A case involving plaintiffs who claim they were sold near inhabitable condo units in a
posh Philadelphia neighborhood has settled for more than $1 million.
Records show that late last month, the parties in LaForte v. 431 Fairmount Avenue Associates reached a $1,114,295 settlement agreement, with the amount comprising the refunded cost of the units, which were transferred back to the building’s developer, as well as lawyer’s fees relating to the litigation.

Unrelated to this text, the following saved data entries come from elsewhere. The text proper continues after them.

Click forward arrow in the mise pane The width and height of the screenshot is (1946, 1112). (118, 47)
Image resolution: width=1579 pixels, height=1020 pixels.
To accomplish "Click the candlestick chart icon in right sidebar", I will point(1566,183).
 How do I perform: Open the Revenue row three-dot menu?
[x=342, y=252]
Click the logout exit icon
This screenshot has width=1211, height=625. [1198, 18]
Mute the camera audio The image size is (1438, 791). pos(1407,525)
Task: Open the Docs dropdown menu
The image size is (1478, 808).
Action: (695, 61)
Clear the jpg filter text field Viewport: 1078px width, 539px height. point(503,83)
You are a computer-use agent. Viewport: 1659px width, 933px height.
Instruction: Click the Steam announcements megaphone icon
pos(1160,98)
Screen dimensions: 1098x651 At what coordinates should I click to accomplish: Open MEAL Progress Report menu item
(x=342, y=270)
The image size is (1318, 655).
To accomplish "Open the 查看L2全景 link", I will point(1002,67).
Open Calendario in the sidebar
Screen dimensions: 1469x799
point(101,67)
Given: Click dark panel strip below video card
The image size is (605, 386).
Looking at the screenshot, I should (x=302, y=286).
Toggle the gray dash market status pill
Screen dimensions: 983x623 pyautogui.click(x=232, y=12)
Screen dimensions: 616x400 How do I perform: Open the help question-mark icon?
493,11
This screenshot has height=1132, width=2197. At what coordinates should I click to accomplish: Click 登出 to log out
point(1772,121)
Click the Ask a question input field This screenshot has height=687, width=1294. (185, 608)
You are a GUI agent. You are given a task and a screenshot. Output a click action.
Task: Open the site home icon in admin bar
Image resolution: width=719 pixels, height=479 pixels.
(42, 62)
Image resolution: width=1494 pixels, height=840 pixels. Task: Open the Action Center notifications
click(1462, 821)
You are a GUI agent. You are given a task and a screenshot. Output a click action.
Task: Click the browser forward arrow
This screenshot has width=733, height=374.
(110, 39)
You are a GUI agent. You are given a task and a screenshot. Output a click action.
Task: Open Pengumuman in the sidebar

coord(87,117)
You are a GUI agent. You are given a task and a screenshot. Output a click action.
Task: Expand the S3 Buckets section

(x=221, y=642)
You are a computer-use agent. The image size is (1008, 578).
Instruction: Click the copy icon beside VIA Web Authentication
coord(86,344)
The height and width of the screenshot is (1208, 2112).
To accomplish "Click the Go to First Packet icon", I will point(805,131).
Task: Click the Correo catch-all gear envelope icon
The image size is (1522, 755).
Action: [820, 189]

The case was initiated back in late November 2008 when plaintiffs Jennifer LaForte, Natalee Felten, Craig Schroeder, Amy Apollo and Michael Hurley filed a writ of summons in Philadelphia’s Common Pleas Court against 431 Fairmount Avenue Associates LP, 431 Fairmount Avenue General Partner LLC, Alexander Spector and Henry Spector signaling their intention to sue.
An official complaint was then filed in late March 2009, the court docket in the case shows.
The plaintiffs alleged that since purchasing their respective condominium units at Fairmount Quarters in 2006 and 2007, they had to constantly deal with problems such as leaks and flooding, cracked ceilings, warped floorboards, mold and general water damage.
The plaintiffs had alleged that the developer who had purchased the building, which was originally a meatpacking plant and slaughterhouse dating back to the early 20th Century, rushed the job, cutting corners and ignoring problems that warranted attention in the process to sell the units quickly.
The defendants had fraudulently and wrongfully concealed the “numerous substantial defects” in the building, including a roof that was in need of serious repair, in an effort to get the condo units off the market and sold to prospective buyers, the plaintiffs’ complaint alleged.
The plaintiffs claimed they began noticing the defective problems with their living spaces shortly after moving in.
The defendants were accused of violating the Unfair Trade Practices and Consumer Protection Law as well as the state’s Condominium Act.
Matthew Green and Michael Phillips, attorneys with Obermayer Rebmann Maxwell & Hippel, who represented the plaintiffs, announced recently that the four years of litigation had come to an end after the defendants agreed to settle with their clients for $1.14 million.
As part of the settlement, the units were transferred back to the developer and the plaintiffs’ attorney’s fees were reimbursed.
The building is located in Philadelphia’s gentrified Northern Liberties neighborhood, which is located just outside of Center City.
The defendants were represented by attorneys from Fellheimer & Eichen, as well as lawyers from the firms Marshall, Dennehey, Warner Coleman & Goggin and Cohen, Seglias, Pallas, Greenhall & Furman.
Additional defense counsel included Philadelphia lawyers William Longo and Jonathan Cass, and New York attorney Kimberly Wong.